WHAT THE TASK REQUIRES - After locating the line that contains "Given: Edit the" in the data below, set down exactly that line and each one after it through the line that contains "Given: Open the Etapa del túnel link icon", and nothing more.

[Saved entries]
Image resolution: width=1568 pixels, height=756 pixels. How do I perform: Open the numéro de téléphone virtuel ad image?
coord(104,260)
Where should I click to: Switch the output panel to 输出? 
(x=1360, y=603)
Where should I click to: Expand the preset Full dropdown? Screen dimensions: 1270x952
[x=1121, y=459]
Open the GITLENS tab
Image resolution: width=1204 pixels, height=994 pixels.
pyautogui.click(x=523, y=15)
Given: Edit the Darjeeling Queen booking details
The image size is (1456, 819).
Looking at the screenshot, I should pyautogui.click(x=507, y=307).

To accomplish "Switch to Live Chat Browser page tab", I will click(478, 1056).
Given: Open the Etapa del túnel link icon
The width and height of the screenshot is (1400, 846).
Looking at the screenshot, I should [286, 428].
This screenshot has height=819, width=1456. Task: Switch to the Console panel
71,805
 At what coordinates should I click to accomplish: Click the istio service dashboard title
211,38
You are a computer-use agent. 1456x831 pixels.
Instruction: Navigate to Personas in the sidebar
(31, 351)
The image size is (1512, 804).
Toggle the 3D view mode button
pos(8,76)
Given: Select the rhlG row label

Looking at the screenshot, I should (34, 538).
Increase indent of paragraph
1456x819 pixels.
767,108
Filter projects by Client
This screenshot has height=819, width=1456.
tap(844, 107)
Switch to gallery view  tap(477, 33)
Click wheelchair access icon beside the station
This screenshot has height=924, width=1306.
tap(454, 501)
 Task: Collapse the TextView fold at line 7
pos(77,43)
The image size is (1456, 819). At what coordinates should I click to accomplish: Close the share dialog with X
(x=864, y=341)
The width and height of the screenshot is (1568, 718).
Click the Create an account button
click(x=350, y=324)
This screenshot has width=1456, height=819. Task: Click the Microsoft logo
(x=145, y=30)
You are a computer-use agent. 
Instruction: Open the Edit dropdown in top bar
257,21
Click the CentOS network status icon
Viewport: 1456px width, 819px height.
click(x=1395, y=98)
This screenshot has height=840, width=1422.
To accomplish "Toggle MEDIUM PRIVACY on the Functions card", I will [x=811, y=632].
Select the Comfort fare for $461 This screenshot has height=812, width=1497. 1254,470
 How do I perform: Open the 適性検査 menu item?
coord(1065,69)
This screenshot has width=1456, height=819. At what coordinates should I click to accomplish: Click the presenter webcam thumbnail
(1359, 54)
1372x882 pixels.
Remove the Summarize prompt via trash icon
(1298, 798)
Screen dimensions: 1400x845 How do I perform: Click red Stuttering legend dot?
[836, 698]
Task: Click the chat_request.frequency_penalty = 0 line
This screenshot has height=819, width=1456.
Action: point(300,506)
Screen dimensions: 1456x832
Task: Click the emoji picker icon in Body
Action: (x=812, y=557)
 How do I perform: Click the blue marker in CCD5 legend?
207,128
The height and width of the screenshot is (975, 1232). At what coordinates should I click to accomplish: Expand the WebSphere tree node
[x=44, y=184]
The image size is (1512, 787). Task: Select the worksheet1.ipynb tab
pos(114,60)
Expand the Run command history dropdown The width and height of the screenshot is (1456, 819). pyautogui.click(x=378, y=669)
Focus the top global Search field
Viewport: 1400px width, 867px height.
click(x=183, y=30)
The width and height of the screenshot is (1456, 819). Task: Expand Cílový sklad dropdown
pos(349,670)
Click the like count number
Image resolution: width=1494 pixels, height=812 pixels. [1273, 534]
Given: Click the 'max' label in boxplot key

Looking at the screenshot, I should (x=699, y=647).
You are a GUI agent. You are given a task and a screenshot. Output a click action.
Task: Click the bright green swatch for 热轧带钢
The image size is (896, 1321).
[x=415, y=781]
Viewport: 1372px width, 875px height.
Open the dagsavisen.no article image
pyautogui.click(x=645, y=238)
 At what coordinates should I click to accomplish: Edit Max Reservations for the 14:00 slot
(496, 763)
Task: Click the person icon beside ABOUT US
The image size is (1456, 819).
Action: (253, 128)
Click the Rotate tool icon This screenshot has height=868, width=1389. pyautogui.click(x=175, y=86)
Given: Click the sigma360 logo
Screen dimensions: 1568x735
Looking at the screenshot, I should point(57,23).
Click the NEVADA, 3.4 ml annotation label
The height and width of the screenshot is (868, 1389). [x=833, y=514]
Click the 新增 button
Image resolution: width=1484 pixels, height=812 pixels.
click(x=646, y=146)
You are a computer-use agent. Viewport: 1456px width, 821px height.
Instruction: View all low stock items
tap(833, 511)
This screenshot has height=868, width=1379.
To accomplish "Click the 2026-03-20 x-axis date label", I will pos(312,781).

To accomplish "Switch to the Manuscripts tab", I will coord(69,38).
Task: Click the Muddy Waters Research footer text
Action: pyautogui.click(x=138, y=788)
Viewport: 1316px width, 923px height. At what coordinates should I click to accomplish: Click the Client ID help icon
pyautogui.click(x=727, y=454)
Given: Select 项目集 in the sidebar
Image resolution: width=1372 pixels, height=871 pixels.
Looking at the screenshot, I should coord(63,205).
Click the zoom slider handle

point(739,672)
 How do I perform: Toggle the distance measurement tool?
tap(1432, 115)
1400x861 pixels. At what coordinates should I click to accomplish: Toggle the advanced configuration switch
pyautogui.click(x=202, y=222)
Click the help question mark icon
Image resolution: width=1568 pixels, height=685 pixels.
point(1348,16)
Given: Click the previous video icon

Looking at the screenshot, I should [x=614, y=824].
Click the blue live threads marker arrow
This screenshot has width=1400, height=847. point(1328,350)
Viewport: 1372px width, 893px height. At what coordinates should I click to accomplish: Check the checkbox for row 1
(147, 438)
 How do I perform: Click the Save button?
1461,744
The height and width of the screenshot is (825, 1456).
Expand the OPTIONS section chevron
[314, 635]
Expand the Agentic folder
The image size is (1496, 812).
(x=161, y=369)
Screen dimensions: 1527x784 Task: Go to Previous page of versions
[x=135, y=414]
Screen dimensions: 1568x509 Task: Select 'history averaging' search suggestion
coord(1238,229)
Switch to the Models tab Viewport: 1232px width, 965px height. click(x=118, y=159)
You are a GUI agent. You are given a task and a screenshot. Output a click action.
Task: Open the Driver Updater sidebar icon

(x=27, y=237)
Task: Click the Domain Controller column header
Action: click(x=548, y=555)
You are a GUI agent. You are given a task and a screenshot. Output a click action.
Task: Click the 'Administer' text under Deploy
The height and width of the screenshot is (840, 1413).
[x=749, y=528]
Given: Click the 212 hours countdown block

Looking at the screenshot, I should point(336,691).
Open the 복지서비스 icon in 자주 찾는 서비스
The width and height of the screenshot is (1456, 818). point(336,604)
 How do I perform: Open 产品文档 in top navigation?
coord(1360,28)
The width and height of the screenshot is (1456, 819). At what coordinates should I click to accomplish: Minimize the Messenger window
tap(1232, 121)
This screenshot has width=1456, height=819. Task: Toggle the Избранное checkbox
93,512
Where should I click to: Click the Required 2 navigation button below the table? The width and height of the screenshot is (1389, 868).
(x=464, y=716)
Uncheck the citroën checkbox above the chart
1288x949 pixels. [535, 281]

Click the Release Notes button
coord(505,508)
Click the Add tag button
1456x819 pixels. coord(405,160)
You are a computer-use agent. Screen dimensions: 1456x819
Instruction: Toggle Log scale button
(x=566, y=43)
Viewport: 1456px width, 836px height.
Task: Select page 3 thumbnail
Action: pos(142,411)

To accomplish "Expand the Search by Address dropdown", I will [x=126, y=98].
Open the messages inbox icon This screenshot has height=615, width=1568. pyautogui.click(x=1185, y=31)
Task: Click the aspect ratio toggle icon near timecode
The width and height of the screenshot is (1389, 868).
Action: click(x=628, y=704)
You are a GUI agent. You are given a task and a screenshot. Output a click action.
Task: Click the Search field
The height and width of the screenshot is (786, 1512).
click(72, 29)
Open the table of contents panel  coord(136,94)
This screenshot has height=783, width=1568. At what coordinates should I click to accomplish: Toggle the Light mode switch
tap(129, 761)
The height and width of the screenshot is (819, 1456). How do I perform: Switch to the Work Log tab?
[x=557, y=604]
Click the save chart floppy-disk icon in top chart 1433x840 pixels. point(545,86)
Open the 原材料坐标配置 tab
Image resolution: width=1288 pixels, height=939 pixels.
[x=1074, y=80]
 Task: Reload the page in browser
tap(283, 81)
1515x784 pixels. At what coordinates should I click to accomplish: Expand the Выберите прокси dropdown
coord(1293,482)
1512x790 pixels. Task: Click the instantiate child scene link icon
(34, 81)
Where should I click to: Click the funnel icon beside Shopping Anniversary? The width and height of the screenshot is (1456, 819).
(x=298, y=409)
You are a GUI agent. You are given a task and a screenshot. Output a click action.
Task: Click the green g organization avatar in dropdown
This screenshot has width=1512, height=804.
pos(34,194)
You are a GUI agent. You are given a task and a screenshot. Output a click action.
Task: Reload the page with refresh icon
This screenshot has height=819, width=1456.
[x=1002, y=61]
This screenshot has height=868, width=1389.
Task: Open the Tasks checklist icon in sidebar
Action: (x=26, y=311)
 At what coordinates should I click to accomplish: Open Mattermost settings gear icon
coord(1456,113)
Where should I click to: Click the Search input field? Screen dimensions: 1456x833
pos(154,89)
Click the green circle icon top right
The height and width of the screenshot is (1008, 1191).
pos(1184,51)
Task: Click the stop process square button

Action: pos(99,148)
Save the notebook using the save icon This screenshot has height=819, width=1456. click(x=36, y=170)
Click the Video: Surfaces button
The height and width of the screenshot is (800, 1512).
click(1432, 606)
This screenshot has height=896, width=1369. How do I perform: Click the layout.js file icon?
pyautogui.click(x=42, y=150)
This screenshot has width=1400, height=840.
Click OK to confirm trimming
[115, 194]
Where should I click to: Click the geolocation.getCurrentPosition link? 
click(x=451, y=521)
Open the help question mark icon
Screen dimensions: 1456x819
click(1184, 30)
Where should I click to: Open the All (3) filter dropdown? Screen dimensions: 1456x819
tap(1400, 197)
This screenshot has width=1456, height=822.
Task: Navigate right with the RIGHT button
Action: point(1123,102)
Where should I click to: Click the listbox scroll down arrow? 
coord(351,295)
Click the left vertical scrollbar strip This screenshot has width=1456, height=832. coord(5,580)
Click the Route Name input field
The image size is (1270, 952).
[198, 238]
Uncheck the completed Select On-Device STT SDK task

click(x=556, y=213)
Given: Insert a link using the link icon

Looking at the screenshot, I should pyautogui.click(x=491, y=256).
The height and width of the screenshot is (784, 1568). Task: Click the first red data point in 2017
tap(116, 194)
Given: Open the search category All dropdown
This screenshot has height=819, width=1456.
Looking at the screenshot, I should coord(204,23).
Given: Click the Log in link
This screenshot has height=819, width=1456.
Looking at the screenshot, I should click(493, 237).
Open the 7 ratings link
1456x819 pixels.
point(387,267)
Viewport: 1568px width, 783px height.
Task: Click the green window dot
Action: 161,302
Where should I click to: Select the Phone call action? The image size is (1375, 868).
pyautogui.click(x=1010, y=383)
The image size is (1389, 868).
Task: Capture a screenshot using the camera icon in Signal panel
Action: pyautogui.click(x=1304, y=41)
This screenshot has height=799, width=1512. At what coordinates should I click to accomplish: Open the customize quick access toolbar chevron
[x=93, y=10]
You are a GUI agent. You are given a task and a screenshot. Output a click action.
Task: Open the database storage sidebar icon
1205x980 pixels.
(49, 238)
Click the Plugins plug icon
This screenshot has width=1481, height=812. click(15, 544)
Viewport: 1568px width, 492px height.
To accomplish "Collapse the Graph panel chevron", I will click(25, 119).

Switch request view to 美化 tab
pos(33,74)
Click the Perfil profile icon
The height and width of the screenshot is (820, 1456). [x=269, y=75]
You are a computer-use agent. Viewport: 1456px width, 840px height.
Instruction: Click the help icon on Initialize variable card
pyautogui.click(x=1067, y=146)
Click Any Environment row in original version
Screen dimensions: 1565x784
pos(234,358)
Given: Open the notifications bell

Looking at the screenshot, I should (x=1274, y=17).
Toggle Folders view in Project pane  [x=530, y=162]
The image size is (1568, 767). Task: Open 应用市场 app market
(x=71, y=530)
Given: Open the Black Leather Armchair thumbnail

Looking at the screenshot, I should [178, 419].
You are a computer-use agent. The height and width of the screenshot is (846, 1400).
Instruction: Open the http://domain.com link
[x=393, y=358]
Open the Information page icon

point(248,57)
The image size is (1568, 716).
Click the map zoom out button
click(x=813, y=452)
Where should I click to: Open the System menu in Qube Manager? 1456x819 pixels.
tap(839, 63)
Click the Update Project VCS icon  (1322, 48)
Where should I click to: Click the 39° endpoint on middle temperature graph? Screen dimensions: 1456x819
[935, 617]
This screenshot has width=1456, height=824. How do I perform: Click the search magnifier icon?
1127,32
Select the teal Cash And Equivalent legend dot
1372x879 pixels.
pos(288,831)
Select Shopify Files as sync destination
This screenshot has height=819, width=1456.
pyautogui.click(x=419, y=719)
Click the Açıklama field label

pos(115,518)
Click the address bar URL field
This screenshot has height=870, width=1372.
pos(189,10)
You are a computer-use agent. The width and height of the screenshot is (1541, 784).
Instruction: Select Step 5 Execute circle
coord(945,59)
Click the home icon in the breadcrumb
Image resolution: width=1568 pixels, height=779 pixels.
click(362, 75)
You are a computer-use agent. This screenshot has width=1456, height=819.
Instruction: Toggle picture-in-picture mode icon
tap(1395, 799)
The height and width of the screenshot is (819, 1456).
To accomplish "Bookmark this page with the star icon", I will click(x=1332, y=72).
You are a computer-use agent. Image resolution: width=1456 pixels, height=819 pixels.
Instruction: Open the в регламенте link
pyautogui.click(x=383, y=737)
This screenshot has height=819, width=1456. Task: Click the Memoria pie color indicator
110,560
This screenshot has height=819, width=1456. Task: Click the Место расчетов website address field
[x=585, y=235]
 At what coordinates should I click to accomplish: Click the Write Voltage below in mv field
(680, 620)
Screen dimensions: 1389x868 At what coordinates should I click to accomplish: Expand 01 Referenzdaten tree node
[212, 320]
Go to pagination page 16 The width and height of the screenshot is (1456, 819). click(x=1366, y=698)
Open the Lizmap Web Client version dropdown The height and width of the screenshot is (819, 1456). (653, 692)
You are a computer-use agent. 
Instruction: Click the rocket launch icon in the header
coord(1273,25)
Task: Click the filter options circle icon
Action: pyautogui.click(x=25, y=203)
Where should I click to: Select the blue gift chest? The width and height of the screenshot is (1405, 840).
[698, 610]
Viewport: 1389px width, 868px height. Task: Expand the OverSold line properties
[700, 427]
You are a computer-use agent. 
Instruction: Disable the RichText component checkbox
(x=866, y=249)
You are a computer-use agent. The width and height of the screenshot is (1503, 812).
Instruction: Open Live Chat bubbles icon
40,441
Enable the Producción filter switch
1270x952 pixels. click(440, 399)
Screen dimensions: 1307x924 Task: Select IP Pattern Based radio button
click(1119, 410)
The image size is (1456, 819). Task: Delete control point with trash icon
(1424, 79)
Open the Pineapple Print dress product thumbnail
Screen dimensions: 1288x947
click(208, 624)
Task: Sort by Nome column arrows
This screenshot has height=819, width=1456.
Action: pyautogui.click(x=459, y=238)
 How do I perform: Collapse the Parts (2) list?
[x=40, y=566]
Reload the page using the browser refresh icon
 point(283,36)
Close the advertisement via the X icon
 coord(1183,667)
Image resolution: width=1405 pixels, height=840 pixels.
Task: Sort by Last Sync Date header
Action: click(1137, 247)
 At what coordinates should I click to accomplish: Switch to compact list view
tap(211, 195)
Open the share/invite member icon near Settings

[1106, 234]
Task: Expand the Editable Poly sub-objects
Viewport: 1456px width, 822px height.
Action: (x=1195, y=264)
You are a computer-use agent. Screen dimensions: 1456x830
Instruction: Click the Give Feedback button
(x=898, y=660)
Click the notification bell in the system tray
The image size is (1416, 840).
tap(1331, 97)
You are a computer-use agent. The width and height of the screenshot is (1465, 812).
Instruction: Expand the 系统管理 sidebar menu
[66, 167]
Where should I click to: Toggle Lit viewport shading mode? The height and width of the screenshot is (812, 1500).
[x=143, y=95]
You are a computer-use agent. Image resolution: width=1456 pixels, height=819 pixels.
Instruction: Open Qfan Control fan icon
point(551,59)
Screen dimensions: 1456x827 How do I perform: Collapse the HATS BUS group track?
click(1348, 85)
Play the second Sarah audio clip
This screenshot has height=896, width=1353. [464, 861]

REPLY TO THE EXERCISE -
Given: Edit the Darjeeling Queen booking details
The image size is (1456, 819).
Looking at the screenshot, I should pyautogui.click(x=507, y=307).

To accomplish "Switch to Live Chat Browser page tab", I will click(478, 1056).
Given: Open the Etapa del túnel link icon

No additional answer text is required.